1

I would appreciate suggestions for a more computationally efficient way to dynamically filter a Pandas DataFrame.

The size of the DataFrame, len(df.index), is around 680,000.

This code from the callback function of a Plotly Dash dashboard is triggered when points on a scatter graph are selected. These points are passed to points as a list of dictionaries containing various properties with keys 'A' to 'C'. This allows the user to select a subset of the data in the pandas.DataFrame instance df for cross-filtering analysis.

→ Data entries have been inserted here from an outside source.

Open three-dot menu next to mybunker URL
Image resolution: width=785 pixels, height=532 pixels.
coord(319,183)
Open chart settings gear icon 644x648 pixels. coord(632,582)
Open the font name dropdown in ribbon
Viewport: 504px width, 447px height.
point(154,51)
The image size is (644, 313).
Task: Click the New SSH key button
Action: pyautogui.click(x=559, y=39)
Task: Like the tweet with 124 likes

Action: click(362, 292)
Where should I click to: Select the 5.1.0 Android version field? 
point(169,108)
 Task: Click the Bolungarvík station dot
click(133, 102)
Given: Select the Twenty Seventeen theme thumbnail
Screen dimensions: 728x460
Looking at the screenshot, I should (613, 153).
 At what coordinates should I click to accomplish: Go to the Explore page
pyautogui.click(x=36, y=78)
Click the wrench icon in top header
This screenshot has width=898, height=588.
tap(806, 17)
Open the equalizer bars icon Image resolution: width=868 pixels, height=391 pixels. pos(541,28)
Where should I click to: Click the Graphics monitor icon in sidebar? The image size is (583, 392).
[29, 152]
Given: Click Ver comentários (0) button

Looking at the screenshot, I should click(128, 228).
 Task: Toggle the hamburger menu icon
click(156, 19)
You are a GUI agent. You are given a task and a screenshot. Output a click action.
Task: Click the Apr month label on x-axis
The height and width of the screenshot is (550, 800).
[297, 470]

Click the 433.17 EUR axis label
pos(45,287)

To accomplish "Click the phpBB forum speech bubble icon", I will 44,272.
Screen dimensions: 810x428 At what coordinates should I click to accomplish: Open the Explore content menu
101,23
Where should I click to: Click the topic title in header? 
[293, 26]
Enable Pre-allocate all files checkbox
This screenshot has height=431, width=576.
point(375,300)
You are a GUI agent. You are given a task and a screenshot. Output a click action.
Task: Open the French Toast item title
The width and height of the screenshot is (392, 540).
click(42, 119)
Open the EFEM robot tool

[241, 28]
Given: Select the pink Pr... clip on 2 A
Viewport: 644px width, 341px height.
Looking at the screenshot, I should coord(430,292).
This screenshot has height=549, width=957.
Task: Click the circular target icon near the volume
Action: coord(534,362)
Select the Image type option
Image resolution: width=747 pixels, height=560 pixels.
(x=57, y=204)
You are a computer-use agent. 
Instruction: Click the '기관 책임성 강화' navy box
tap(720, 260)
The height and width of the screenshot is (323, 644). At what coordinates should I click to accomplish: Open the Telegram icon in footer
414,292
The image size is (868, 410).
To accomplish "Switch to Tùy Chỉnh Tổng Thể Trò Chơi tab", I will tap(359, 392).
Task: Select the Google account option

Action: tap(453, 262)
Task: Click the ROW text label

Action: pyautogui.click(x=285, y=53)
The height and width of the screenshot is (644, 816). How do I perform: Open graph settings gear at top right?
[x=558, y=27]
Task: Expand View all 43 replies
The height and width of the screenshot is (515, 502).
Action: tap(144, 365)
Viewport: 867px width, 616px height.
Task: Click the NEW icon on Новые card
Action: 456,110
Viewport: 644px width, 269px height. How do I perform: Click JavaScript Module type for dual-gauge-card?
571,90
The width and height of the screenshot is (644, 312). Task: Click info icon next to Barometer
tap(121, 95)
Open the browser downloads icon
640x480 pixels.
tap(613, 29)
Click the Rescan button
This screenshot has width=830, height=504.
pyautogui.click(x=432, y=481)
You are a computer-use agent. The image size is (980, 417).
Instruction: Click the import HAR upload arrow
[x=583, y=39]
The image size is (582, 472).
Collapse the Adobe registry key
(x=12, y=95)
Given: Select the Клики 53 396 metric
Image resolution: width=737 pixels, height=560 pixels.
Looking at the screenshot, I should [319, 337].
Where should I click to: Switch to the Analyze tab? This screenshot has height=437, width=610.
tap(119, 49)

rows_boolean = pandas.Series([False] * len(df.index))

for point in points:    
    current_condition = ((df['A'] == point['a']) & (df['B'] == point['b']) 
        & (df['C'] >= point['c']) & (df['C'] < point['d']))
    rows_boolean = rows_boolean | current_condition                      

filtered = df.loc[rows_boolean, list_of_column_names]

The body of this for loop is very slow as it is iterating over the whole data frame, it is manageable to run it once but not inside a loop.

Note that these filters are not additive, as in this example; each successive iteration of the for loop increases, rather than decreases, the size of filtered (as | rather than & operator is used).

Note also that I am aware of the existence of the method df['C'].between(point['c'], point['d']) as an alternative to the last two comparison operators, however, I only want this comparison to be inclusive at the lower end.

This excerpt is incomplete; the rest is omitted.